Algonquin Park’s Western Uplands Backpacking Trail

Loop #1, Counter-clockwise, August 15 – 19, 2021

Entering the Western Uplands Backpacking Trail

Trailhead to Guskewau Lake (4 km – 2.5 hrs)

Got onto the Western Uplands Backpacking Trail with my mom on her 67th birthday at about 11:30 AM. After crossing the bridge at the Oxtongue River Picnic Ground (Kilometre 3 on Highway 60, just after the West Gate), and hiking in a short way, we went right at the first junction as a couple we saw in the parking lot went left. They had had a false start when she had forgotten her book and had to return to the car for it. We all chatted for a minute and I noticed she has the same Deuter backpack as I have.

The 4 km hike to Guskewau Lake was by far our easiest day, which I had planned that way since we had to do the drive there that morning. There was lots of mud, but I had been thoroughly warned about it from a variety of sources beforehand. This was only tricky to navigate in a couple of places during this first leg.


We camped at the second site off of the Guskewau Lake side trail, which is actually labelled site #3, since most people do the trail clockwise.

Guskewau Lake from campsite #3

I hauled my watercolour kit all the way around Loop #1 for five days, but only had time and energy to paint at our Guskewau site on the very first night.

Our site, as well as the neighbouring site, had enough room to comfortably host multiple tents. It also included nice benches around the fire pit, about nine different grills (mom counted), and like all of our sites, it got the evening light.

* _DATA SUPPLIED_:
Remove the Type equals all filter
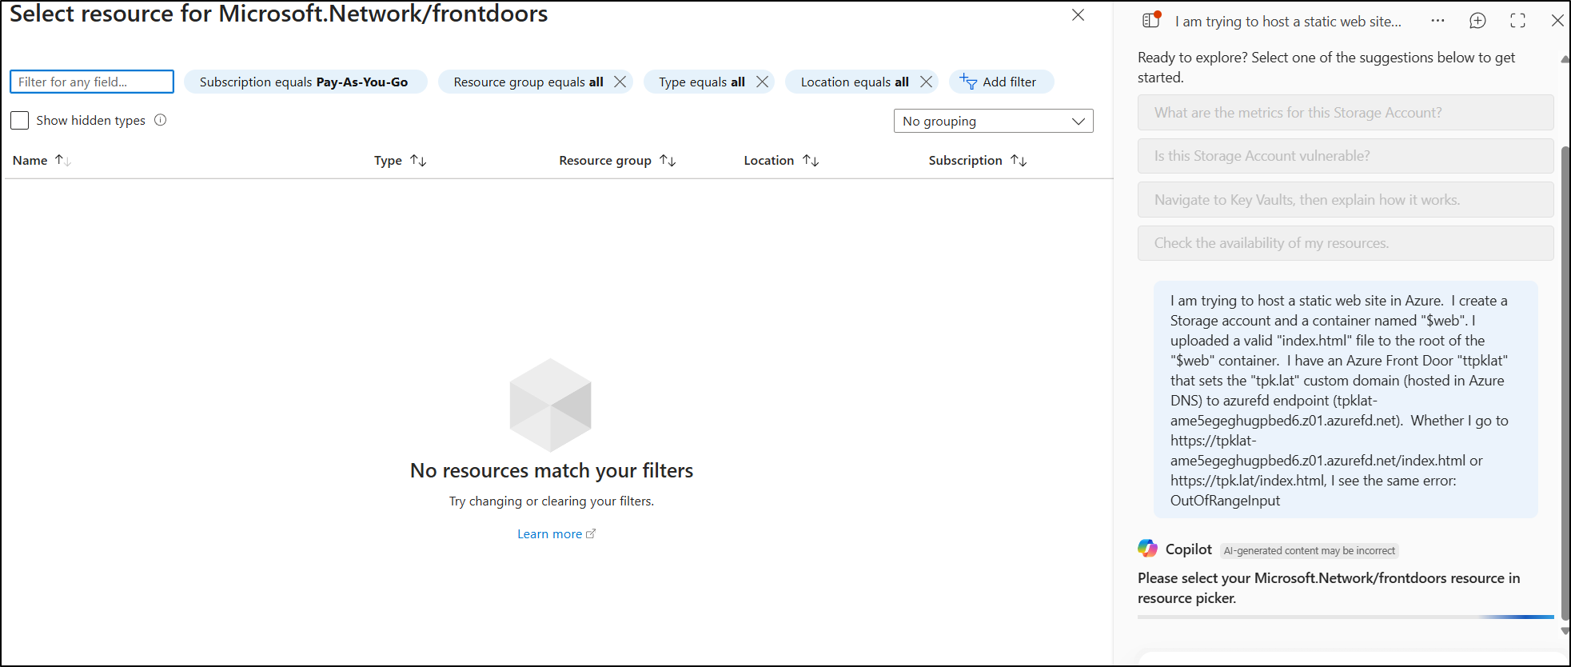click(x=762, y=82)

---

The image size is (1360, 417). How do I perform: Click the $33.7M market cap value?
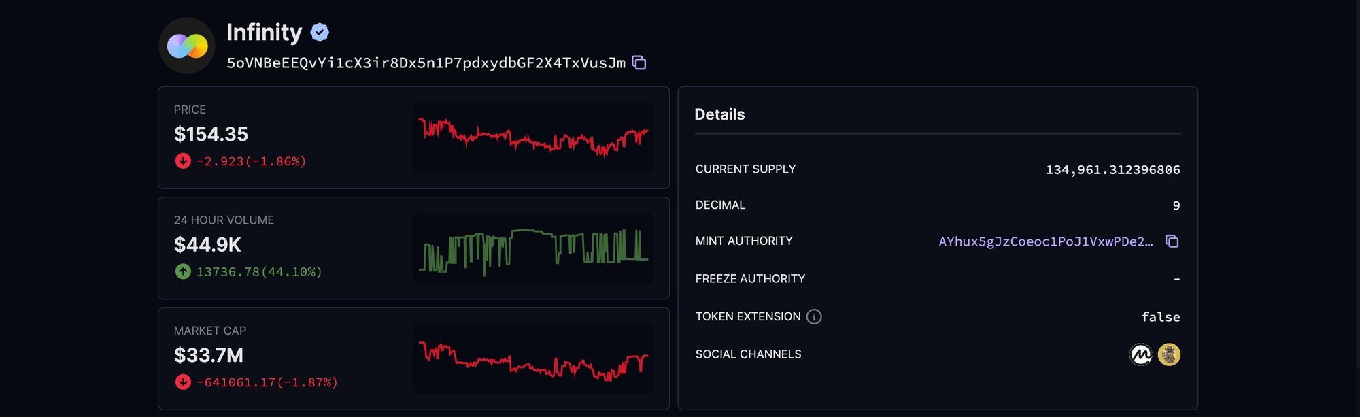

* _SHORT TASK A_: In the Western Uplands trip report, why was the hike to Guskewau Lake the easiest day of the trip? Explain in one to three sentences.
* _SHORT TASK B_: Proceed with the Western Uplands trip report, starting after its last sentence.

* _EXPECTED OUTPUT A_: The writer planned the 4 km stretch to Guskewau Lake as the easiest day because they had to drive to the trailhead that same morning.

* _EXPECTED OUTPUT B_:
Sitting in my Helinox Chair Zero at our Guskewau Lake firepit

It was such a short hike in that we didn’t feel the need to go for a dip in the lake, which is good, because from what I’d read this lake has leeches. We didn’t see any when we collected water though, and we noted that it had a nice flat bottom in the shallows. The neighbouring site, which is the first one you come across on the side trail when going counter-clockwise, had no water access.

The thunderbox was pretty far back from the site, and I had to keep going past three of the little signs to find it. All Algonquin sites have a thunderbox, so don’t give up looking!

For dinner, we had the basmati rice I had previously cooked and dehydrated myself, along with a single serving package (56g) of Nomad Nutrition’s Caribbean Curry. This was super tasty, but I think it really needed the rice to go with it, partially for added texture, but especially since we were splitting the smaller size and needed to stretch it out.

Overnight the temperature dropped to around 10oC and neither of us slept well. Mom in particular hates the cold, and even I had to put on my new Patagonia Pack In jacket to stay warm. We got a little sleep once the sun was up, and got a late start to our longest day on the trail.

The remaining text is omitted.